Friday, February 10, 2012

Thomas Satterwhite Noble [American Painter, 1835-1907]

"The Last Sale of Slaves," oil on canvas by Thomas Satterwhite Noble, 1871

With emancipation a fait accompli by 1865, one might ask why Kentucky-born Thomas Satterwhite Noble (1835–1907), former Confederate soldier, son of a border state slaveholder, began painting slaves then. Noble had known the “peculiar institution” at first hand, albeit from a privileged position within the master class. As a result, his choice to embark upon a career as a painter using historical incidents from slavery makes for an interesting study.
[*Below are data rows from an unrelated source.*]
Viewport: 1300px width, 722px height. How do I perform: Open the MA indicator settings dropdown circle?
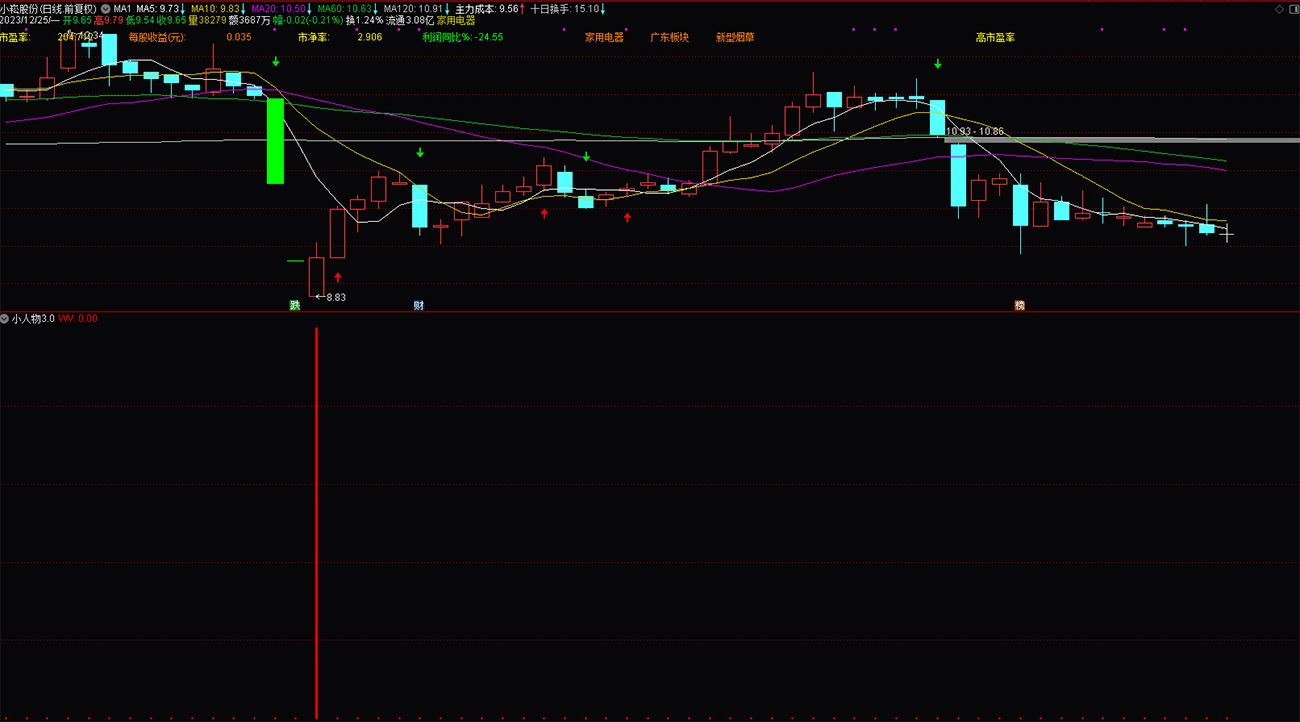[x=106, y=8]
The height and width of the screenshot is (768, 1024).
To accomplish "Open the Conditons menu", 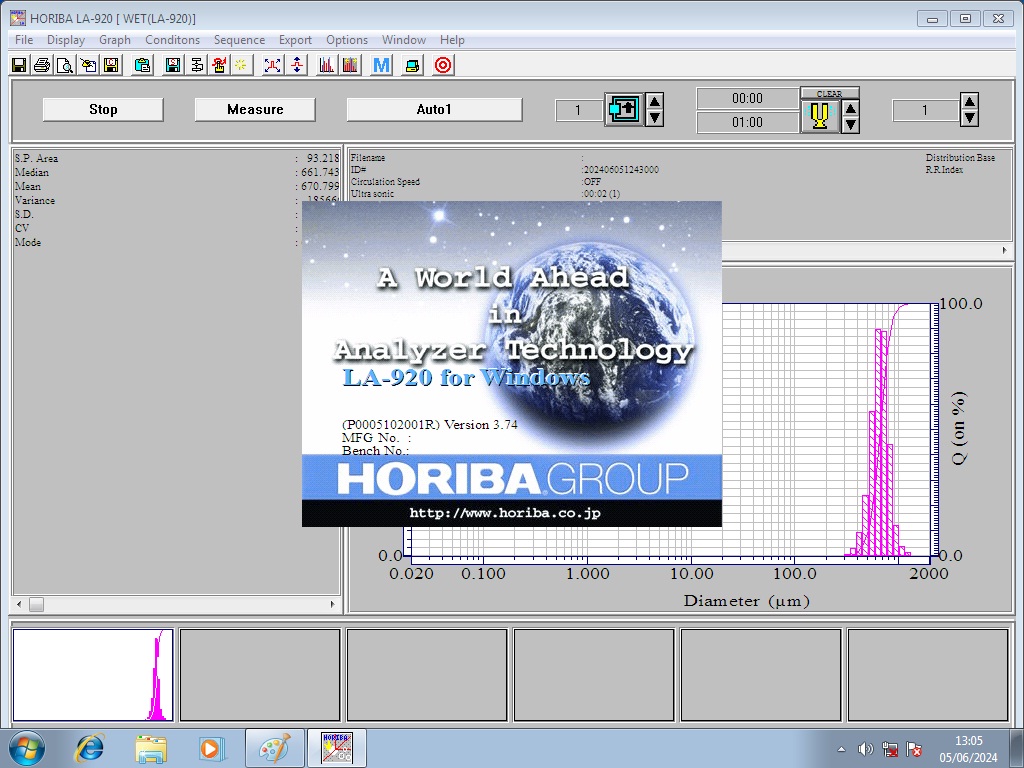I will tap(172, 40).
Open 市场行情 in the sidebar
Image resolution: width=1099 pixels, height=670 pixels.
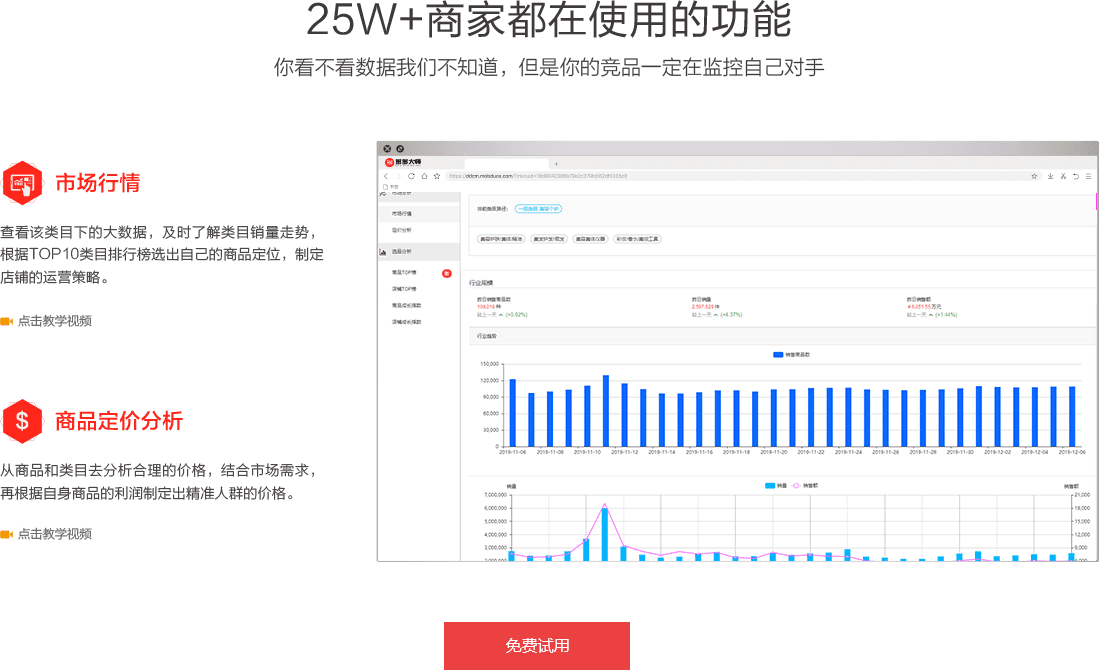[402, 214]
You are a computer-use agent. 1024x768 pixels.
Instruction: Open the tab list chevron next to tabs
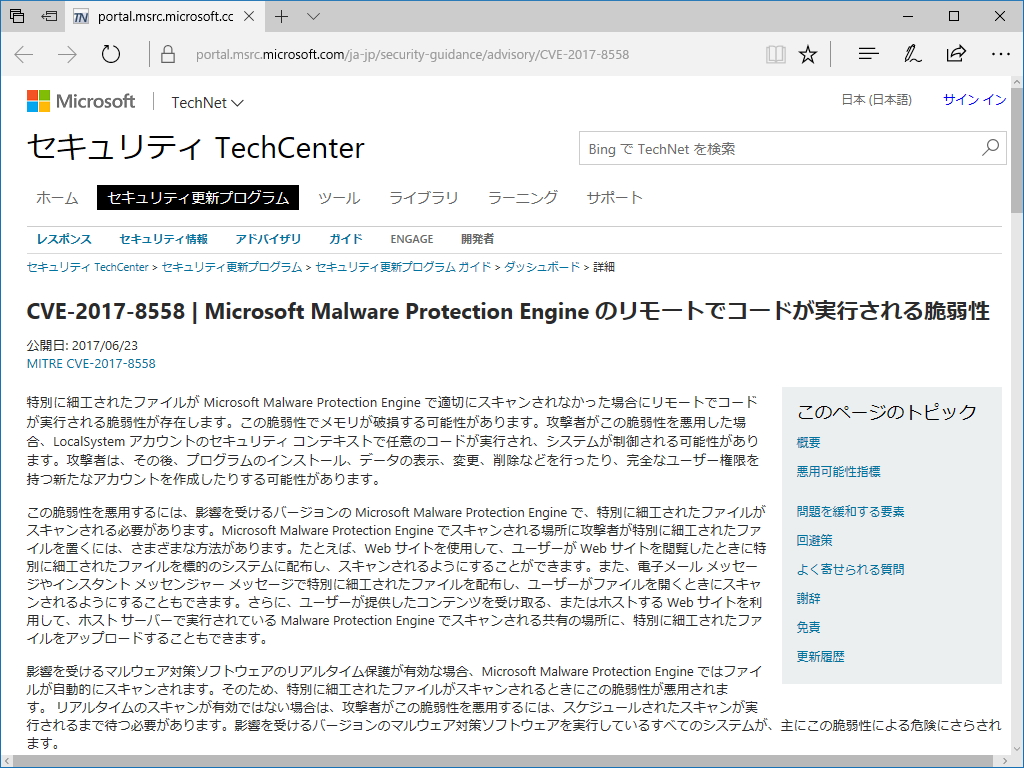coord(313,16)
Thomas Satterwhite Noble, John Brown's Blessing (1867)

Were the paintings a way of atoning for his Confederate culpability, a rebel pounding his sword into a paintbrush to appease the conquering North? Or was he capitalizing on his unique geographic perspective as a scion of slave-trafficking Frankfort, Kentucky, soon to head a prestigious art school in Cincinnati, the city where so many runaways first tasted freedom?
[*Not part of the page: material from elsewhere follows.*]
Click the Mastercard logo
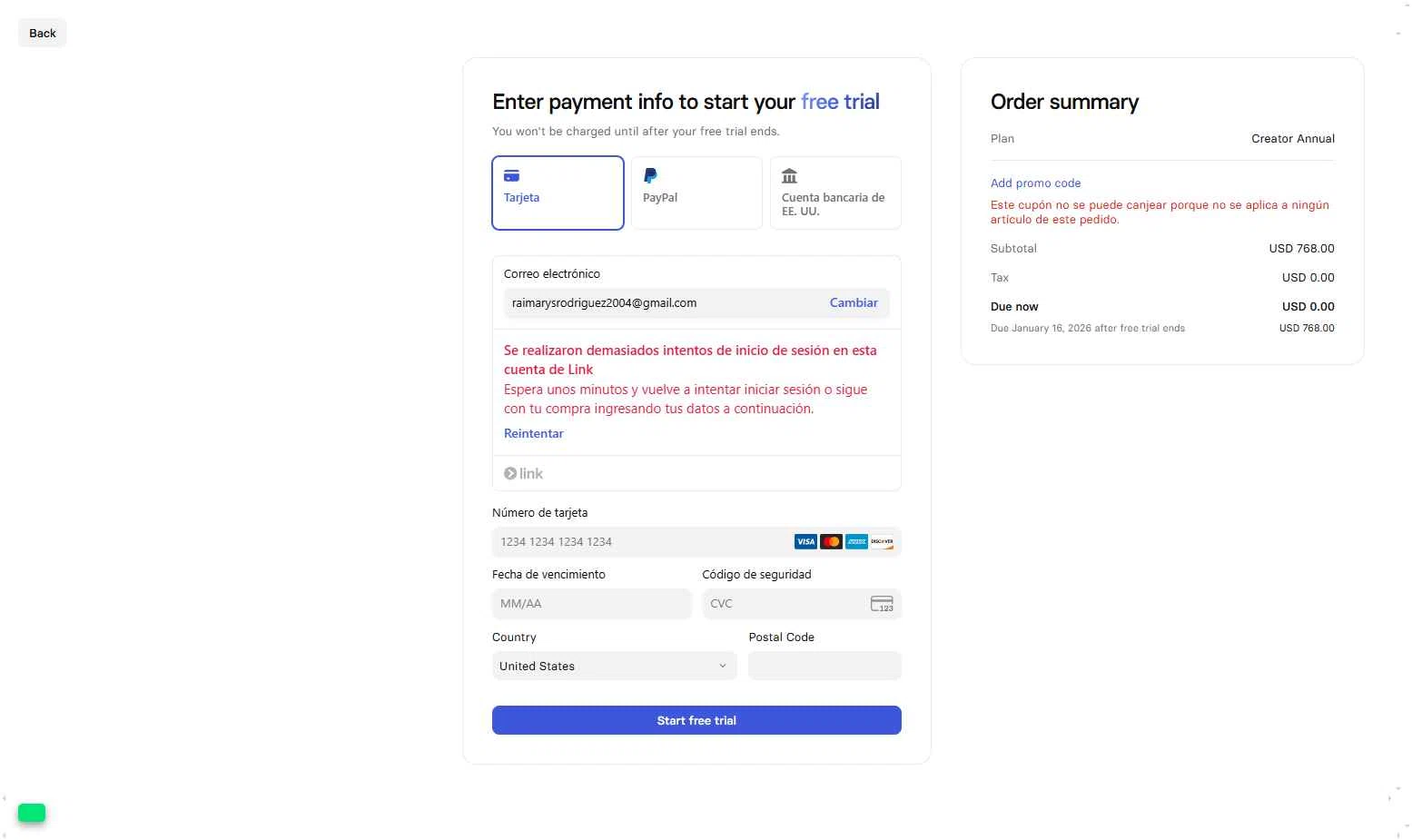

"The Price of Blood" by Thomas Satterwhite Noble
"The Price of Blood" by Thomas Satterwhite Noble, 1868. Oil on canvas.

Thomas Satterwhite Noble's painting The Price of Blood directly addresses the atrocities of the slave trade. A well-dressed man, who is wearing his hat as if he is a visitor, stands, reading a piece of paper, behind the table on which there are stacks of gold. The man seated in the foreground is wearing a smoking jacket and slippers, which indicates the scene must be taking place in his home. Behind him a painting depicting the biblical story of the sacrifice of Isaac hangs on the wall. At the left, a young man of mixed race who is not well dressed, with a tattered straw hat and no shoes, stands assertively and looks away from the event taking place. Looking closely, one may notice that the seated man and the young boy have similar facial features—so similar that they must be related. The old man is selling his mixed-race son into slavery. The gold on the table is the price of his blood.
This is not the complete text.